Published online by Cambridge University Press: 05 June 2012
The previous chapter has discussed the tensions within classical liberal internationalism, and some of the attempts that have been made to resolve them while maintaining its basic features. I have argued in Chapter 1 that the strains of these tensions have resulted in a fragmentation of the state, and the emergence of new forms of networked governance. This chapter will examine some of the dynamics of the transformation of statehood, including an overview of the various ideologies which have helped to drive and tried to rationalize this process.

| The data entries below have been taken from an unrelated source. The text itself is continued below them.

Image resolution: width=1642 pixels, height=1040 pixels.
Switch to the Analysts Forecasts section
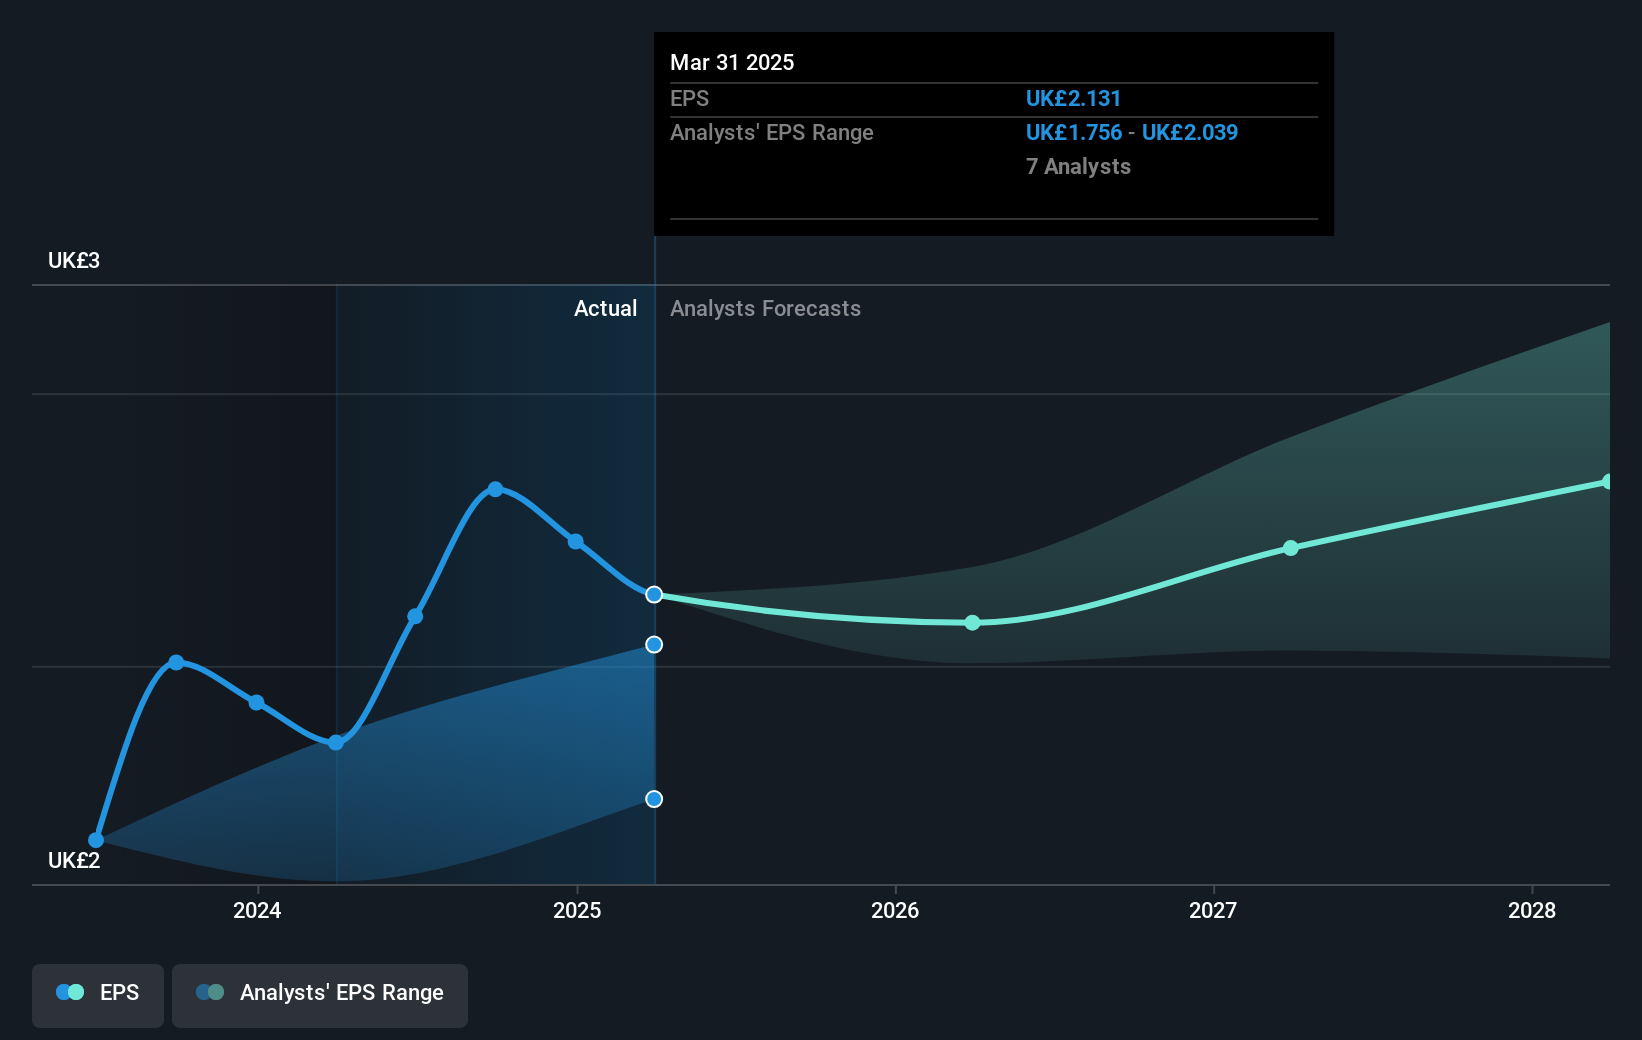(x=765, y=309)
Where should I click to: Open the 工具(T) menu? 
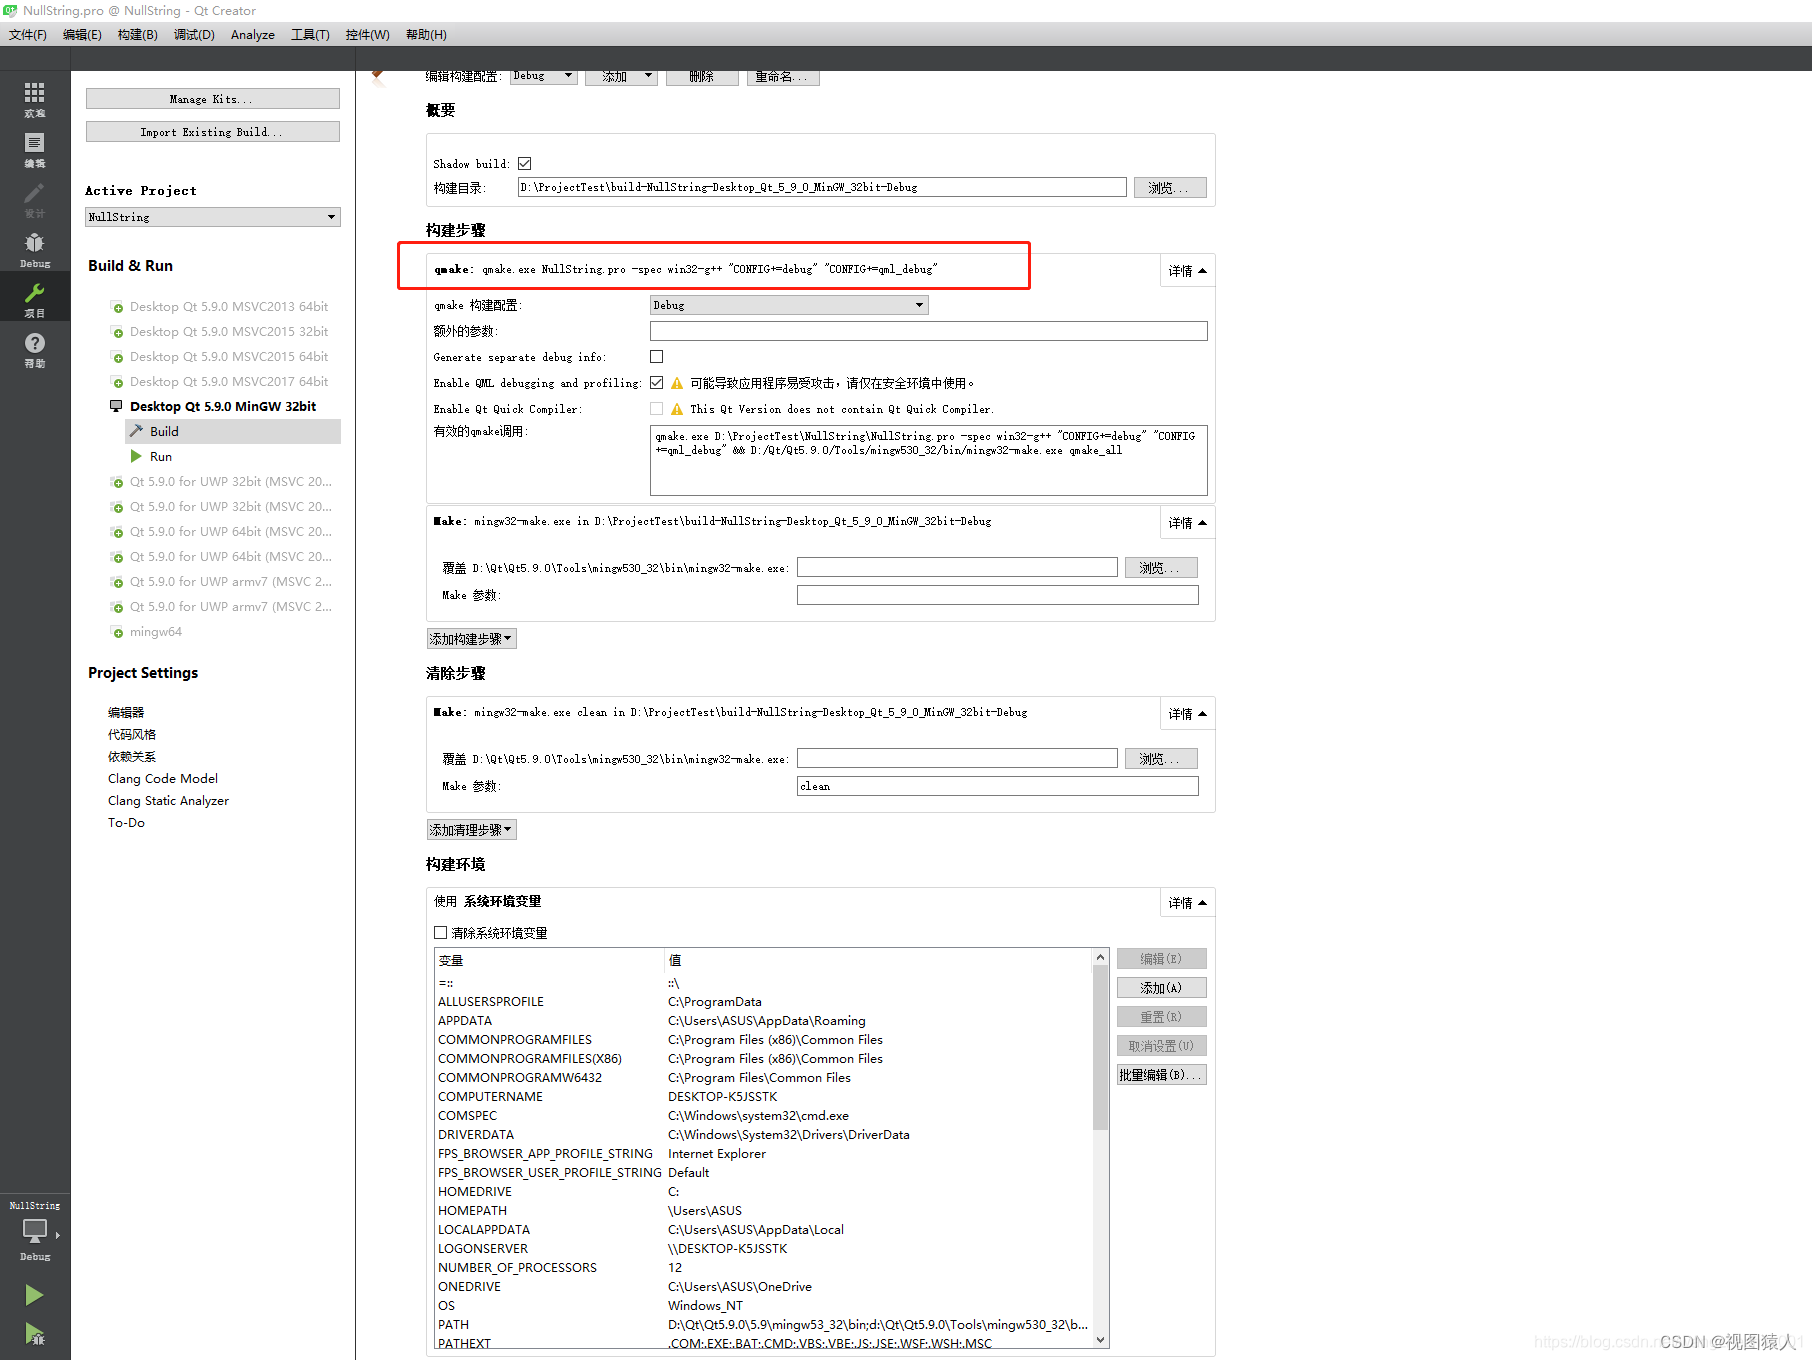(310, 34)
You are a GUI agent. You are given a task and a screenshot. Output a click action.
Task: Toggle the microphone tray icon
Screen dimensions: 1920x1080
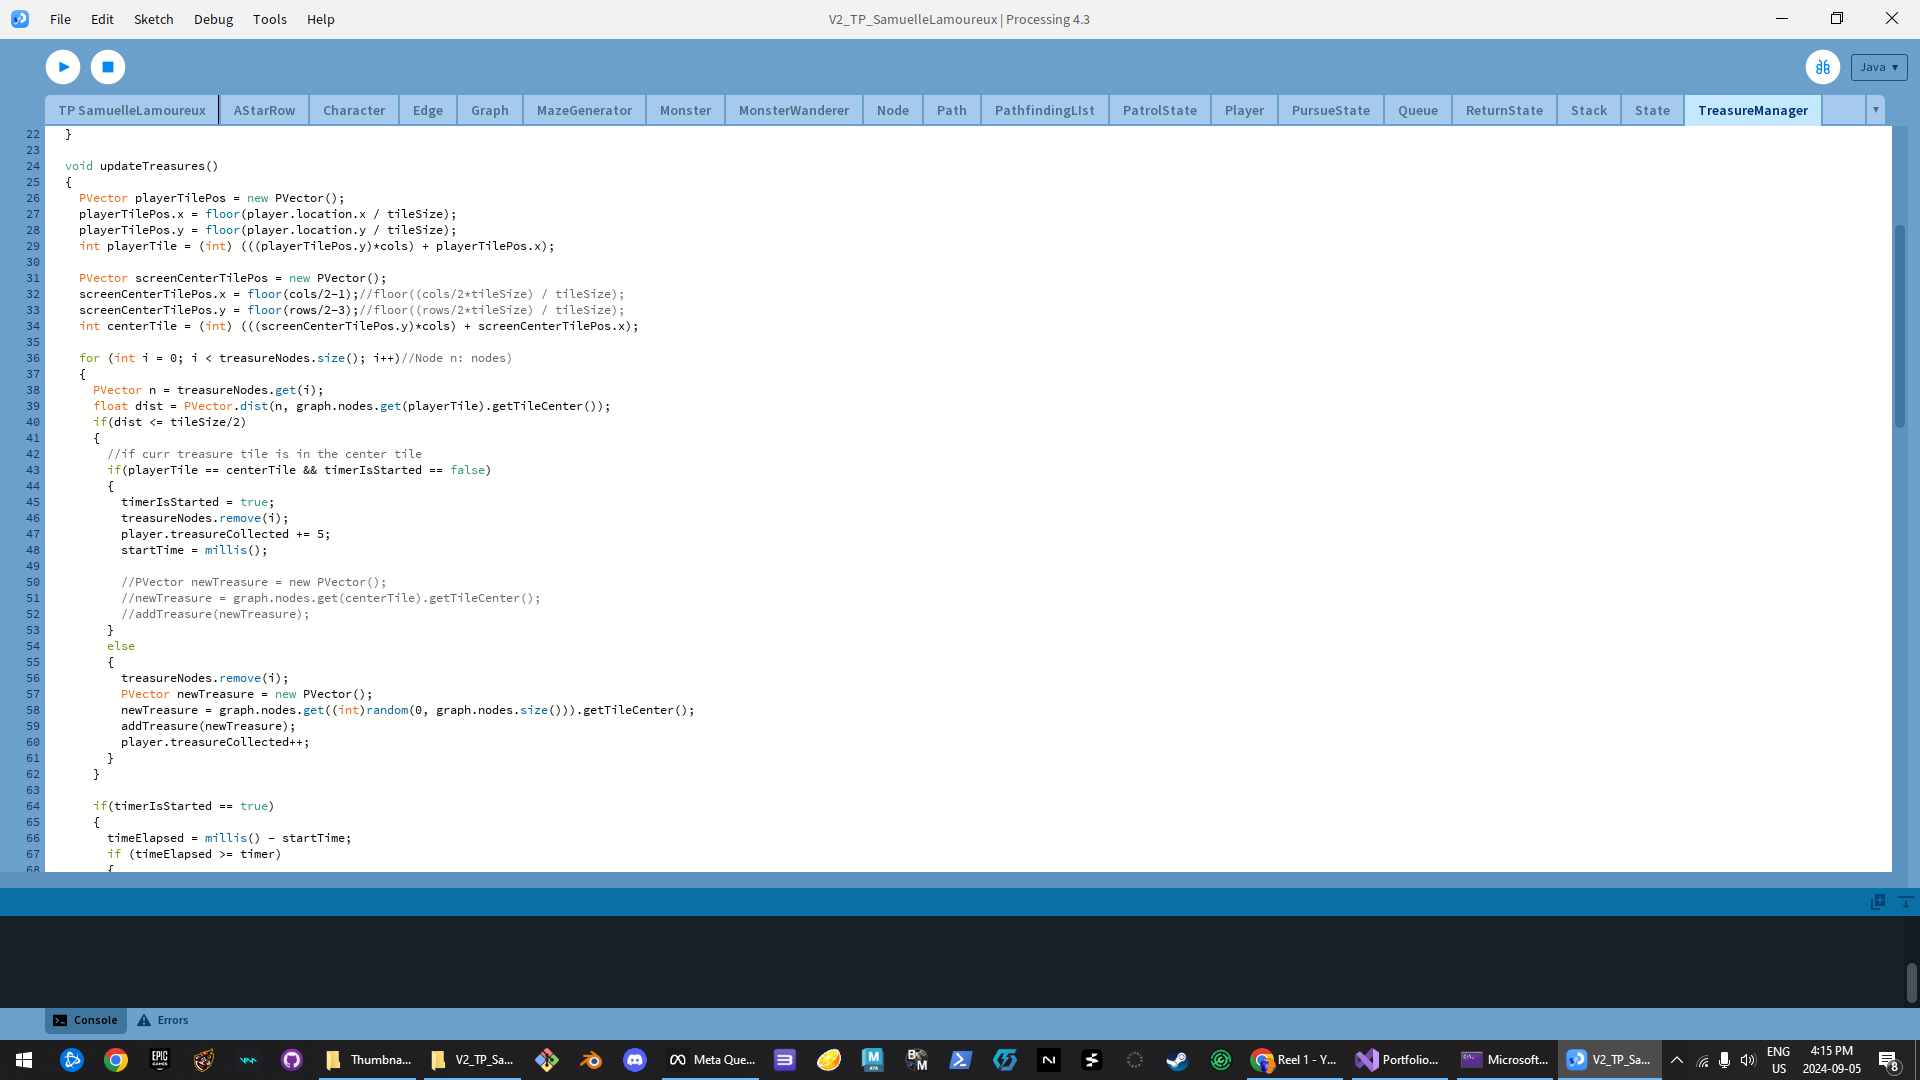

The firm, the state and regulation
By a strange paradox, in the closing period of the twentieth century the world economy was generally considered as dominated by unrestrained and anarchic ‘market forces’, although in fact social and economic activities have generally become more explicitly and formally governed. A clear understanding of the changes taking place has been greatly hampered by both the aggressive promotion of a fundamentalist version of liberalism proclaiming the virtues of ‘the market’, and the often ill-judged reactions to this neo-liberalism by its opponents. This was remarkable, since liberalism's central assumption that social and economic relations consist of transactions between autonomous individuals, seems very hard to reconcile with the highly corporatized and regulated social and economic structures that were everywhere evident. Furthermore, much of the political debate in this period centred on the false dichotomy between the ‘free’ market and state intervention.